Befriend, Chapter 12: Befriend Those Grieving and Dying
This week we are discussing chapter 12 of our bookclub book, Befriend, by Scott Sauls. Even if you haven’t read the material or didn’t participate last week, please don’t hesitate to share your heart! This is how it works: I’ll post some initial thoughts and recap some of Saul’s points, but then I will post Sauls’ questions in the comments section. If you see a question you want to answer, simply reply to the question. And if you want to reply to someone else’s comment, please do! Or, if you want to ask your own question or start a new talking point, just create an original comment that isn’t a reply to anyone else’s. Make sure you check back throughout the week in case someone has posted on your comment or asked you a question.

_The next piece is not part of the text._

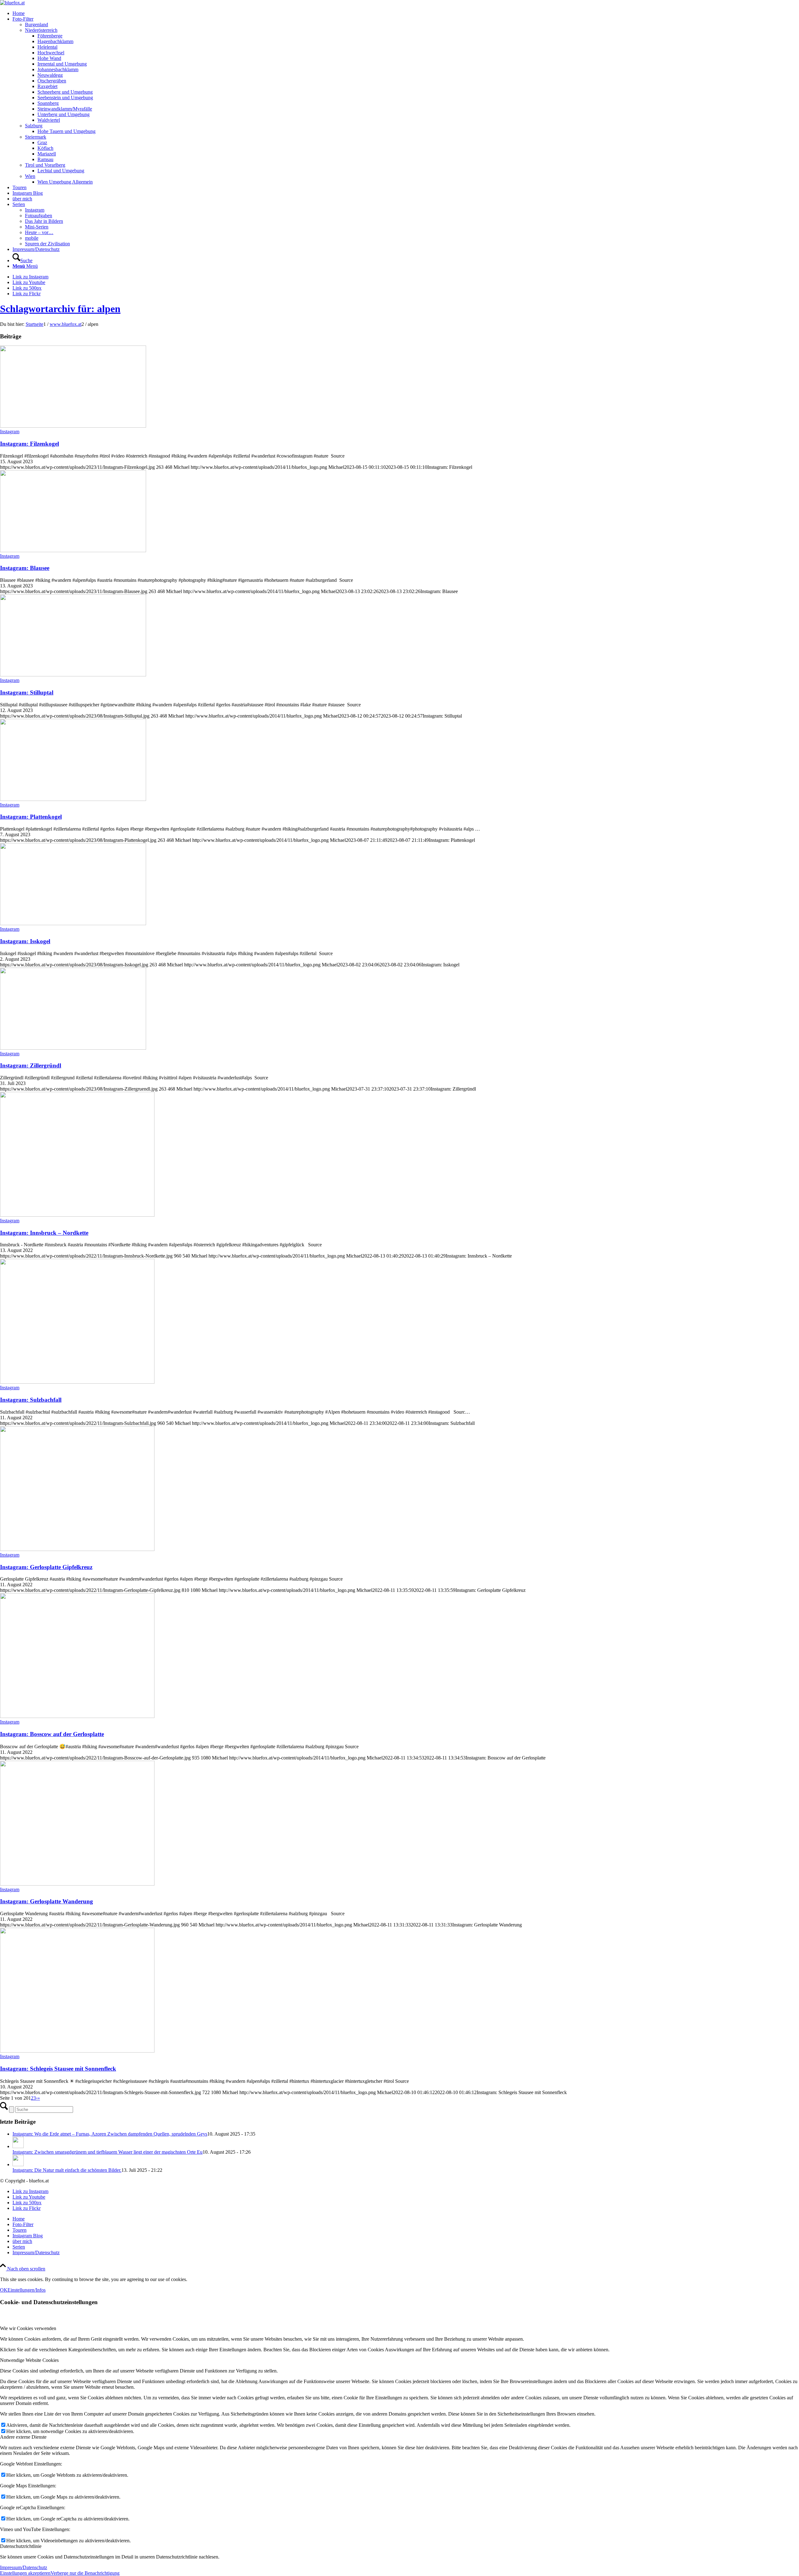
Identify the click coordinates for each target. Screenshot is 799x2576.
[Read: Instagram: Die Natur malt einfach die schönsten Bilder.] (18, 2164)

Ground rules: This is meant to be an encouraging, redemptive conversation. Please communicate with kindness and grace.
We have been reading two chapters at a time, but I cried my way through chapter 12 and guessed many of you might have, too, so I thought we could just discuss this one chapter. Chapter 12 is titled Befriend Those Grieving and Dying. Sauls starts by sharing part of his own story in which his mother is doing poorly and he is witness to his parents suffering together. He not only sees his mother suffer physically, but his father suffer as her husband who loves her deeply and is grieved by this cruel reminder of human mortality. But as Sauls watches his parents brave this suffering together, he is reminded of the things on this earth that really matter—the small, mundane things that communicate love and that are gifts from God given to us to express sorrow and devotion and delight. And Sauls says that in his dad’s heroic love for his mom, he has a renewed understanding of God: God, in whose image Dad has been created, is a God who weeps over things gone wrong in his world. He is a tender God who takes no pleasure in sorrow, suffering, or death. He is a God who comes alongside and assures us that he is here and that we are never alone. Moreover, he is a God who voluntarily suffered a death blow to save us from death’s ultimate and final sting and to assure us that he knows and has tasted death and sorrow firsthand. As we face our mortality, we know that the immortal God did also. As we grieve the decline of those we love most deeply, we know that God did also. God buried a Son, after all.
Last week brought devastating news to a family in our community about their beautiful toddler in her battle against cancer. Praying for a huge miracle is their only hope for healing this side of Heaven. Reading these words and being reminded of this tender side of God’s character is imperative in grieving well and walking through suffering well with others. As I beseech God and weep for this family through my prayers, I can pray with confidence to a God understands.
And this is Sauls point—as we befriend those who are dying and those who are grieving, we gain insight into God’s character in very intimate, redemptive ways that we wouldn’t gain otherwise. We experience a side of God that we don’t experience when all is well. I think this is why we were so drawn to Kara, isn’t it? She articulated God’s grace to us in a way we had never heard before because of her suffering and her proximity to death—God was so near to her, and we wanted to be near to God. By drawing near to Kara, we hoped to experience that intimacy with Jesus that she was experiencing. You would think that by befriending the grieving and dying, we might find ourselves depressed, but it’s the opposite, isn’t it? We find ourselves understanding Hope renewed:
It’s through the pain of death that we understand our need for redemption and we taste the hope of Christ as the Resurrection.